** Records to use follows **

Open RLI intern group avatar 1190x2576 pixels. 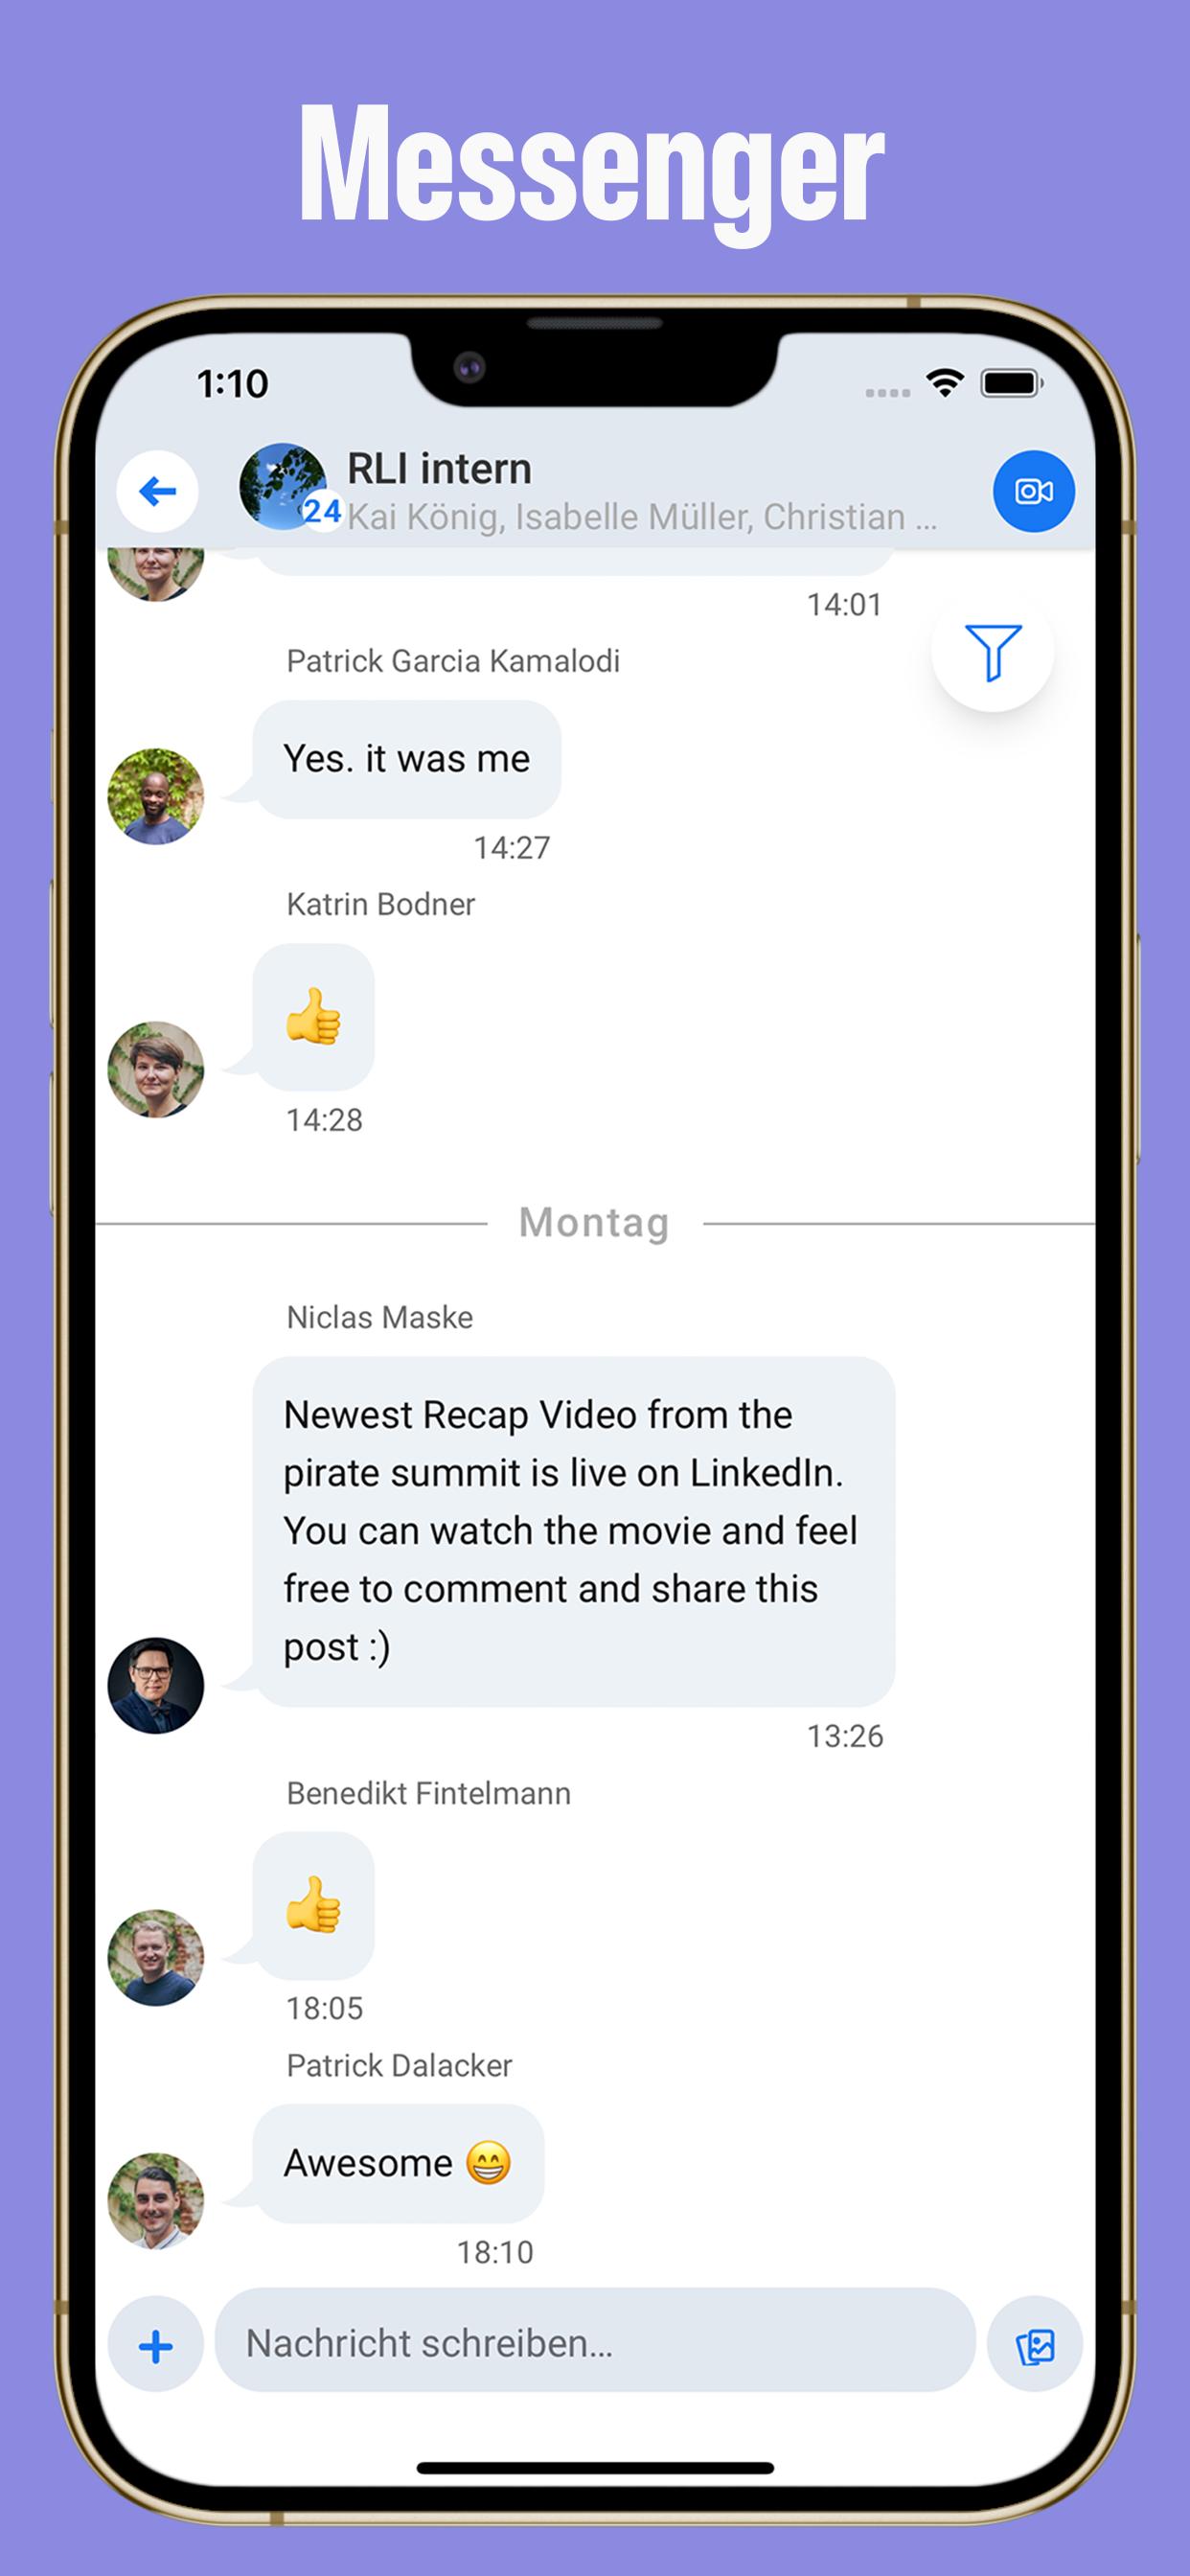[x=284, y=487]
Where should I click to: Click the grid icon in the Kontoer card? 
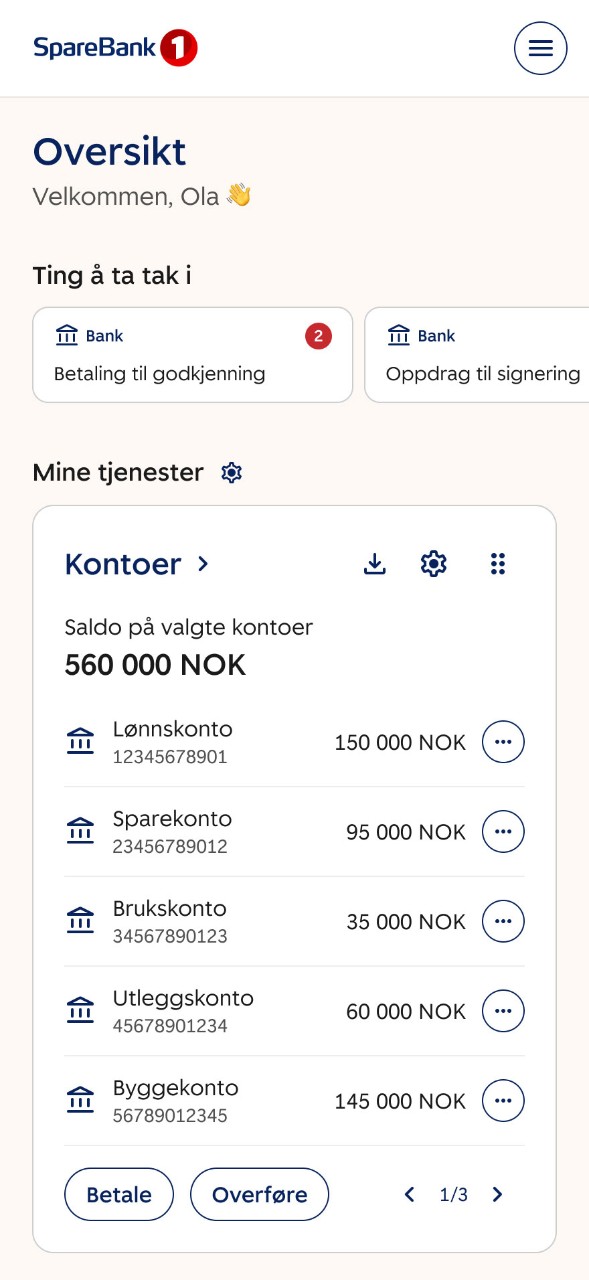click(x=497, y=563)
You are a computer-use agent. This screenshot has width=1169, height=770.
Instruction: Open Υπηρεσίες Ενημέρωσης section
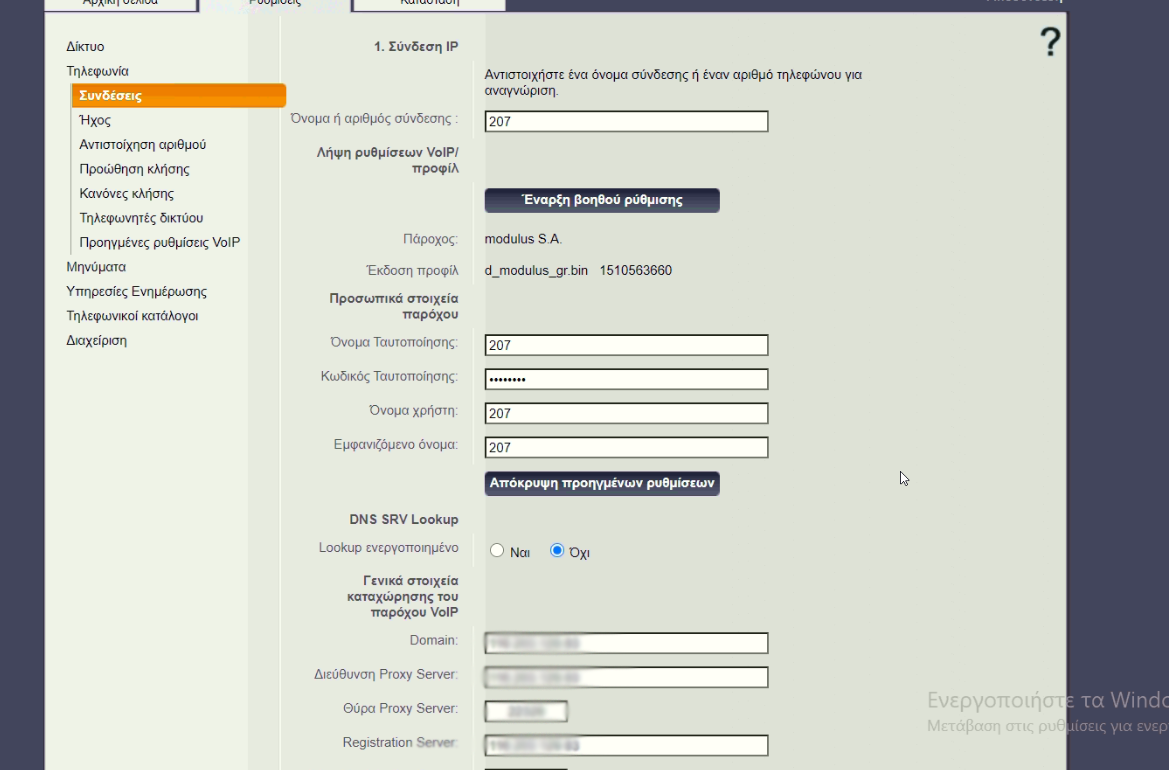(136, 292)
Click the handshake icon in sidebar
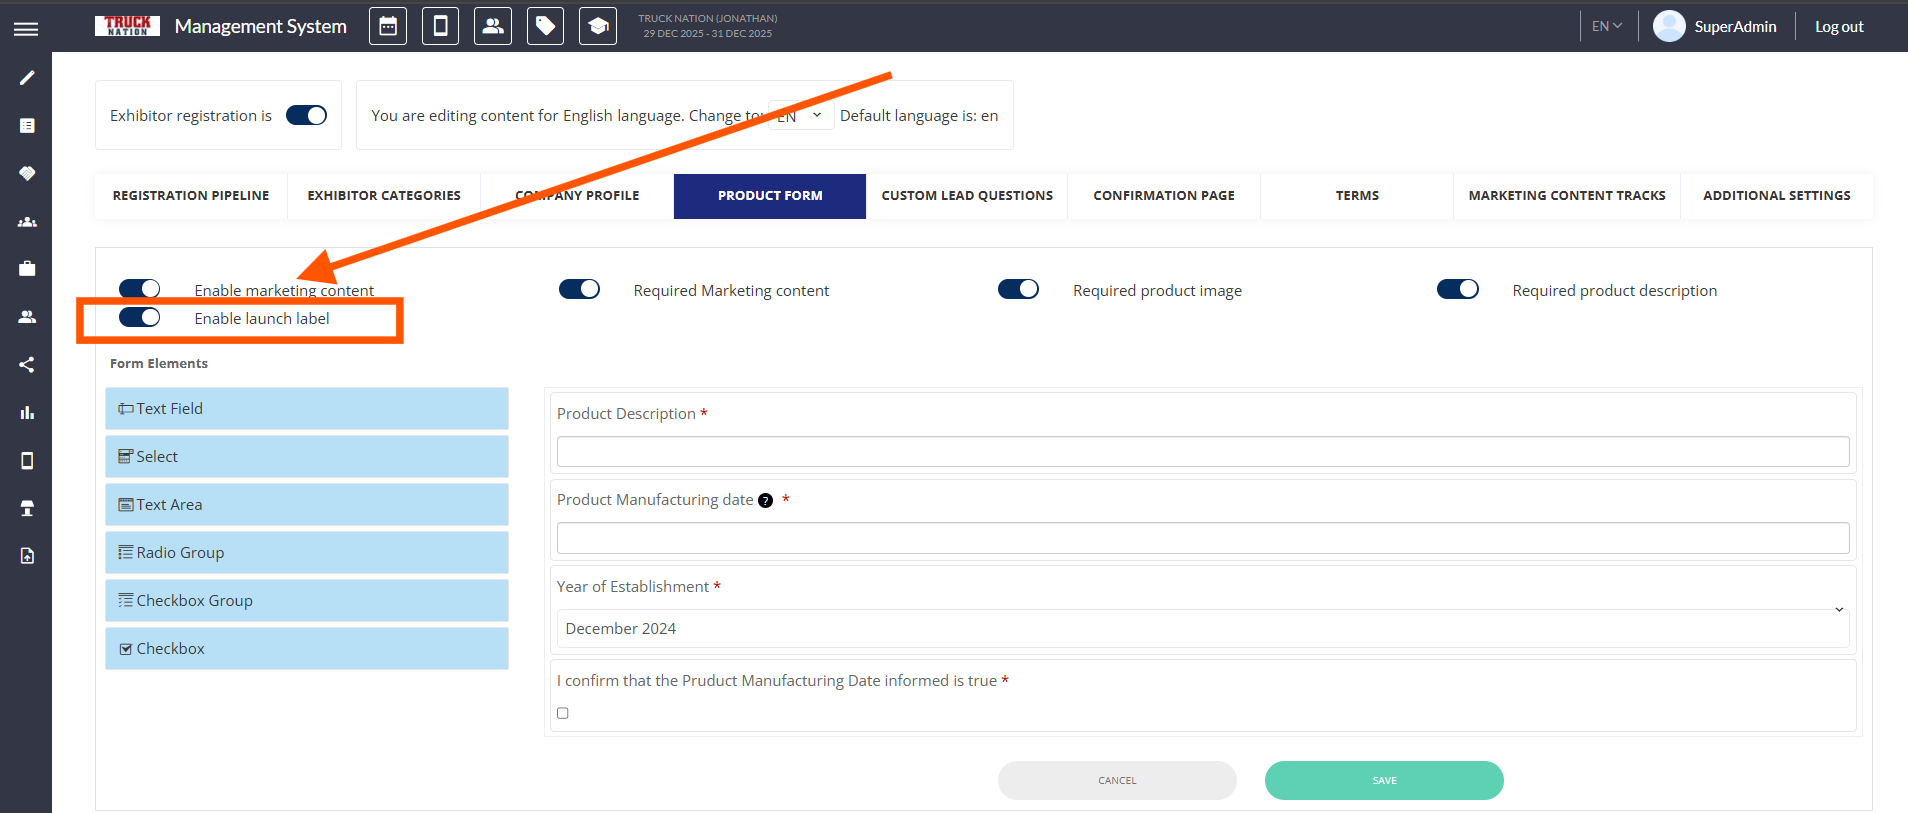Screen dimensions: 1908x813 pos(27,173)
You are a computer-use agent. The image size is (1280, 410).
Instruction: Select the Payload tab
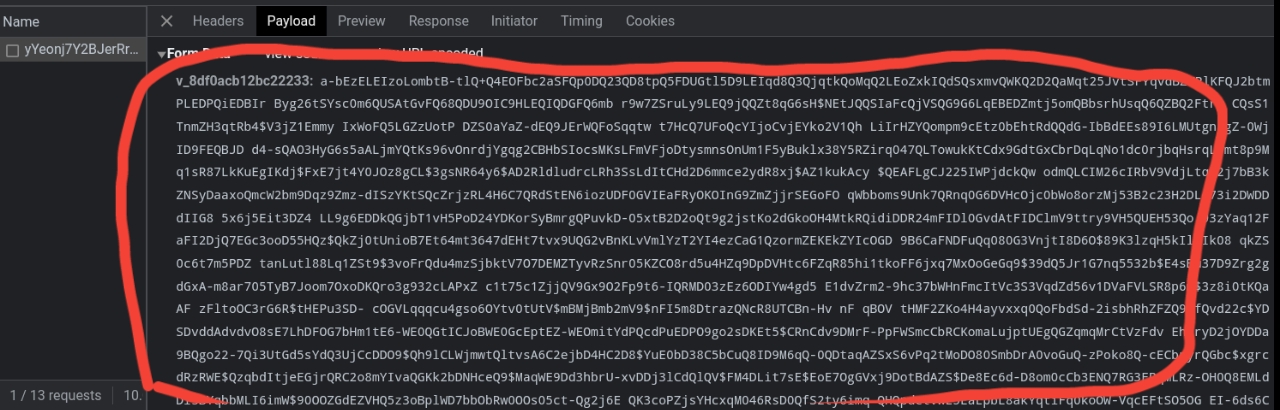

** End of Records to use **

▶ **Exercise**
With pictures left out, print the lines of the material above from the line containing "Click the handshake icon in sidebar" through its last line, exactly and nothing more.

▶ **Final answer**
Click the handshake icon in sidebar
Screen dimensions: 1908x813 pos(27,173)
You are a computer-use agent. The image size is (1280, 410).
Instruction: Select the Payload tab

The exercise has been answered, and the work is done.